Ante actos atroces y sucesos terribles, solemos decir que no tienen nombre. O que tienen tantos, que se nos ocurren como en cascada, que es preferible dejarlos así, ``sin nombre''.
No tiene nombre la historia interminable de malévola y descarada manipulación de las necesidades elementales de los más pobres, por ejemplo, de la necesidad de tierra y techo, que desembocó ahora en la mortandad de los cerros acapulqueños. Atribuirla a un partido, señalar a ``los priístas'' como los únicos actores discernibles, y desde luego culpables de la tragedia guerrerense, es por lo menos soslayar unas complejidades históricas y políticas que deberíamos estar tratando de precisar y entender con desesperación, para darle al horror de estos días un mínimo horizonte racional que pudiera iluminar la acción pública futura.
Accíon pública es la que urge desplegar para aliviar el sufrimiento, pero también y simultáneamente, la que debe abrirse paso en el Estado y la conciencia nacional para evitar lo evitable, prevenir lo prevenible y lograr que México se sobreponga a la vergüenza de atestiguar una y otra vez que los damnificados de las fuerzas naturales son, matemáticamente, como lo dijo el secretario Carlos Rojas, también los damnificados de la vida.
Damnificados de una vida social dominada por el salvajismo de las formas más brutales de la acumulación de poder y riqueza que, sin embargo, operan a sus anchas la mayor parte del tiempo.

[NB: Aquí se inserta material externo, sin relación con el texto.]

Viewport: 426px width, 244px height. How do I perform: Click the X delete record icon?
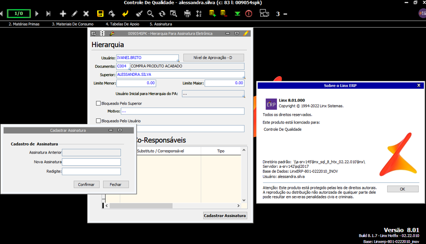tap(86, 14)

En medio y alrededor de ellas, tiene lugar todavía una buena parte del litigio político y social, el que se da entre caciques y mercaderes de toda laya, pero igualmente el que emana de la movilización que se reclama democrática o liberadora.

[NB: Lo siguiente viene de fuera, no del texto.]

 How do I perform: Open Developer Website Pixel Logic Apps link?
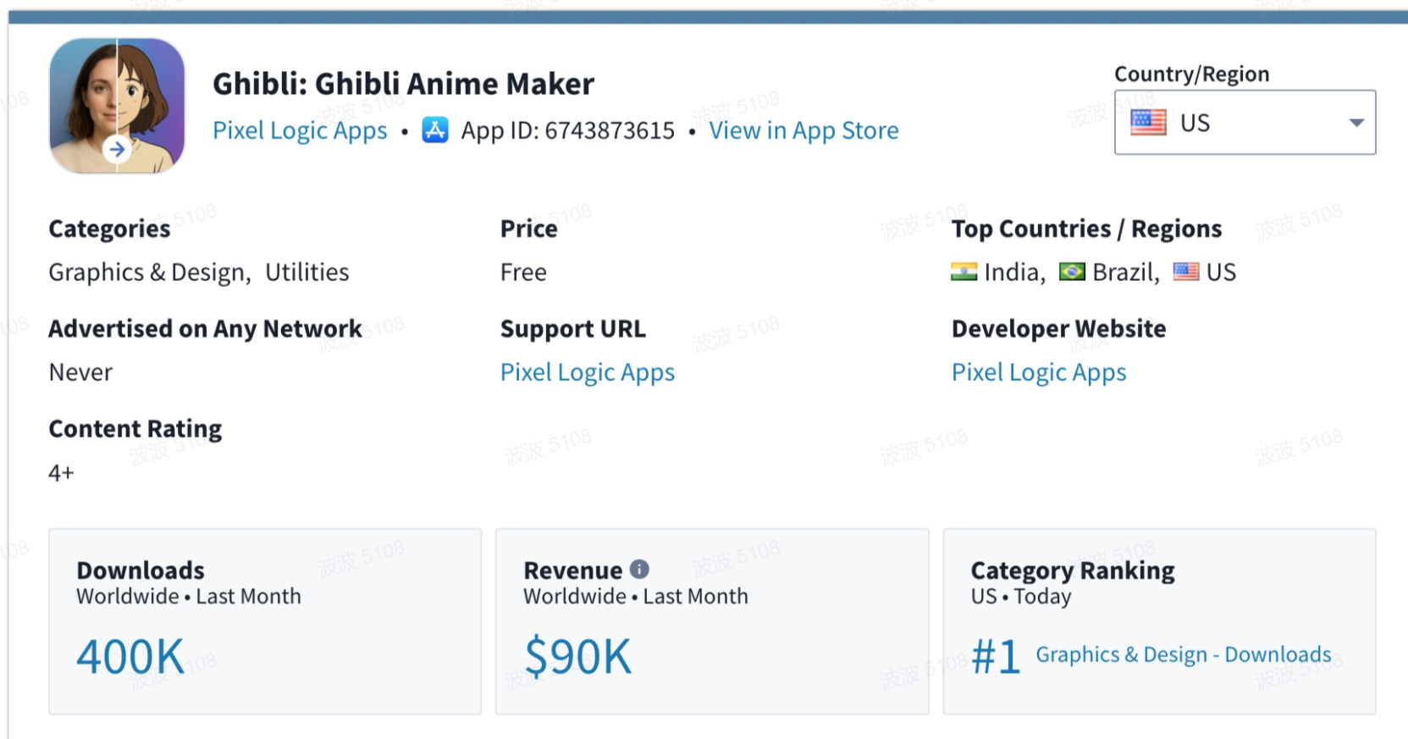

El ``se los dije'' que suena y resuena en estos días, va de lo ridículo a lo patético, pero no tiene ni tendrá mayor utilidad social o política. Para tenerla, para elevarse y ser discurso de y para la sociedad, tiene que inscribirse, hoy y en adelante, en la formación de una verdadera cultura de la protección ciudadana, civil, que no puede emerger de la complacencia o la resignación, pero tampoco de ráfagas montoneras que en su furia aplastan cualquier voz, y niegan toda posibilidad de actuar civilizadamente, dentro y mediante instituciones que sostengan lo que hoy evidentemente no tenemos: una real capacidad para actuar unidos en lo fundamental.

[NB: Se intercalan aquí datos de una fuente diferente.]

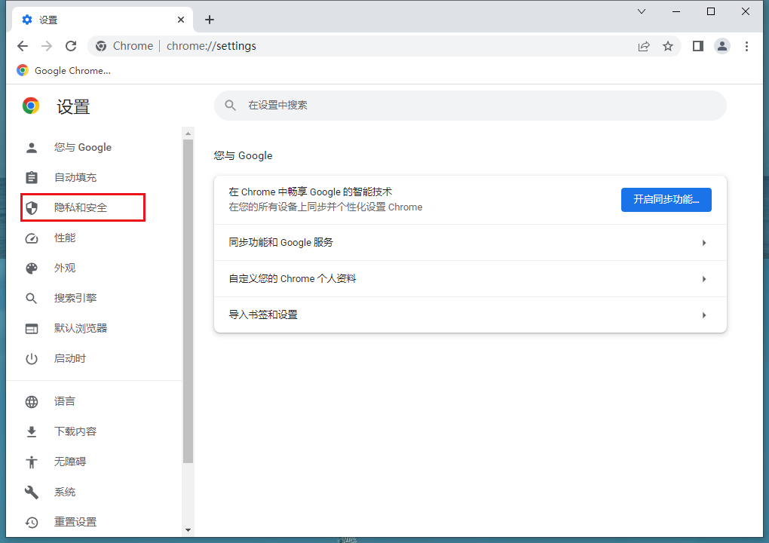
Task: Bookmark this page with the star icon
Action: tap(668, 46)
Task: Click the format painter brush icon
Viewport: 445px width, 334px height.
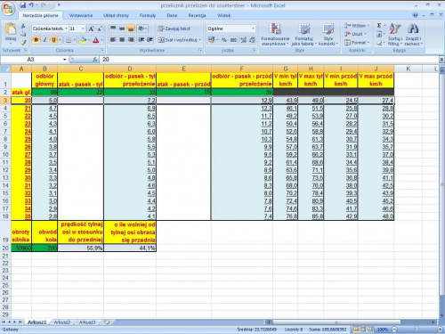Action: click(x=23, y=43)
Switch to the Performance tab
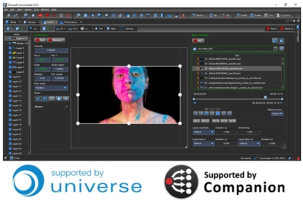Screen dimensions: 303x204 (x=71, y=22)
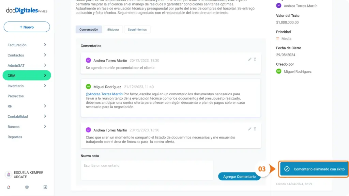Switch to the Bitácora tab

tap(113, 29)
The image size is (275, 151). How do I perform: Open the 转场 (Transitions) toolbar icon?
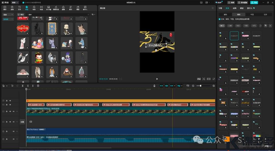41,8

México vive una emergencia y una tragedia. Se vive como un país que no puede encarar la adversidad con madurez y vuelve a experimentar la angustia de una vulnerabilidad esencial que sólo adquiere sentido en una historia siempre en punto de fuga. Arreglar lo que sea a última hora, tapar los hoyos y seguir adelante, quién sabe a dónde ni por qué.
Lo que no tiene nombre hay que nombrarlo, pronto pero con datos, investigación, reflexión y deliberación política, del mismo modo como el latrocinio inicuo que ha aflorado debe ser puesto ya, sin demasiadas vueltas y cálculos, en chirona.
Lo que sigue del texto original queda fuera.